Tuesday, 1 November 2016

Bracing for racing

Today is Melbourne Cup Day, a public holiday in Victoria, but not in my state. However I did watch the race, and listened to a lot of the commentary. Unlike my darling, talented horse-mad daughter, the racing photographer, I have trouble telling one horse from another, and nor do I like to get too close to a horse. They kick, given half a chance.

Some weeks ago I did go to the races, to look after my granddaughter while her mother worked, and I quite enjoyed it, but once was enough. And it did seem that if you wished to be taken at all seriously at the races, you would have to wear a ridiculous thing on your head, and stagger around precariously and dangerously in 5 to 6 inch stiletto heels.

I am not a gambler, being totally convinced that the odds against my ever winning anything, however trifling, are enormous and winning anything, even two bob, is far outside the realms of probability.
Back to the heels, momentarily. It does seem to me that wearing such high heels is both dangerous and very bad for your feet, and so it seems to me that wearing them indicates a certain female foolishness. And your feet will not thank you, as time goes by, for wearing them out far sooner than nature intended.

In the olden days I did wear high heeled shoes, and thought I was very glamorous. However, reality struck, and these days I go about in very sensible shoes indeed. Lace-ups with orthotics. And it did seem to me that if wearing high heels made you look so gorgeous, glamorous and irresistible, more men would wear them, (although I do remember that the men in one of other of the Georgette Heyer romantic novels did mince around in them).
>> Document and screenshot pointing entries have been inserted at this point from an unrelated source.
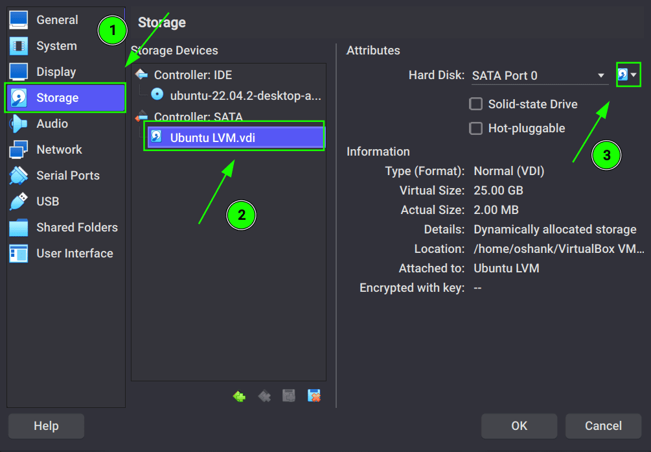
Task: Go to the Audio settings category
Action: tap(52, 124)
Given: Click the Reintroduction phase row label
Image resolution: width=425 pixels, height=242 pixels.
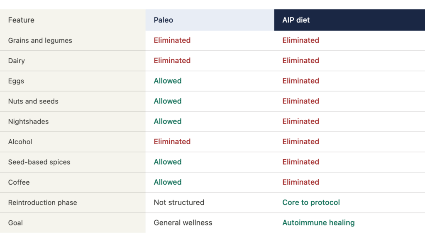Looking at the screenshot, I should click(42, 202).
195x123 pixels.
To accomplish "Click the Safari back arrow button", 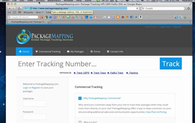I will pyautogui.click(x=9, y=8).
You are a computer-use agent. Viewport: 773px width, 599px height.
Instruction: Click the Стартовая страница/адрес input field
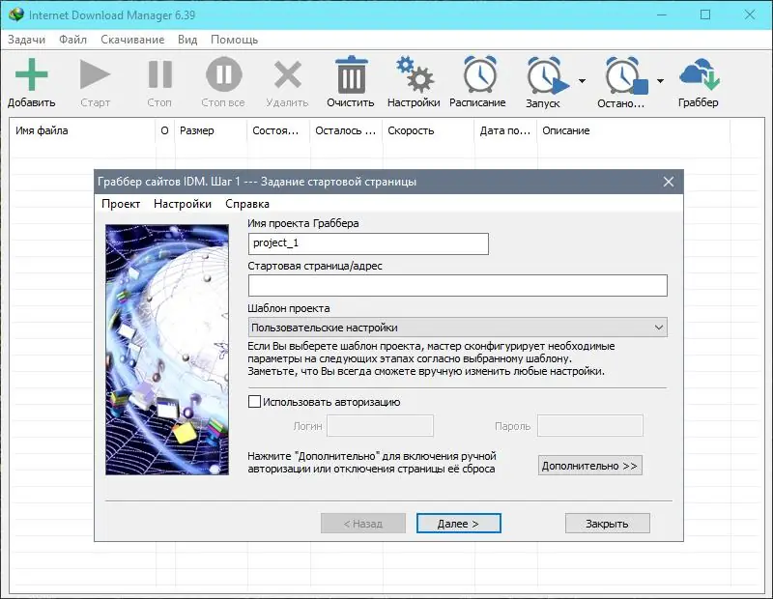(459, 285)
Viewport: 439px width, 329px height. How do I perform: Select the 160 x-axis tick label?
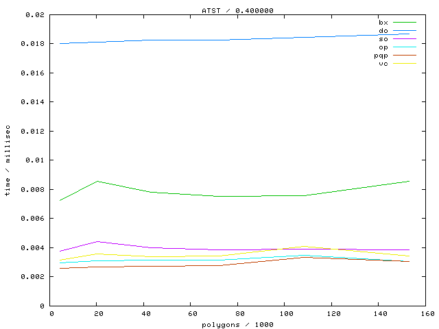[425, 314]
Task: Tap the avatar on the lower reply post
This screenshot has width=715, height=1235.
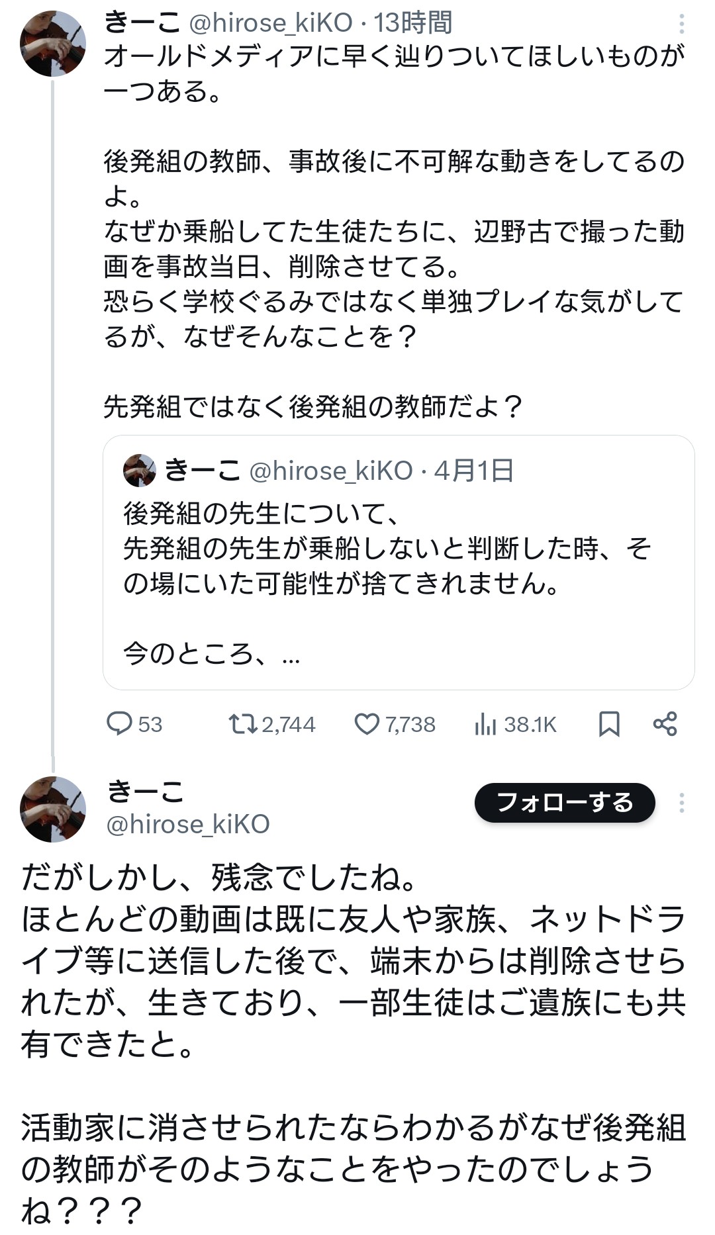Action: [53, 809]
Ah me, the days of reading escapist romantic fiction. I do still re-read Georgette Heyer, mostly because her writing is both excellent and totally captivating. Her books make good reading for  the ten to 15 minutes before you turn off the light and try to sleep. I am also re-reading Jane Austen, and a biography of George Eliot, and reading about how crabb'd and confined were the lives of women, makes me rather depressed.

Perhaps Melbourne Cup Day makes the mind move in mysteriously frothy and romantic ways.

At the weekend the choir gave two performances of Beethoven's 9th Symphony, which is quite wonderful, but an extremely strenuous piece to sing. Doubtless this is why I console myself with romantic fiction.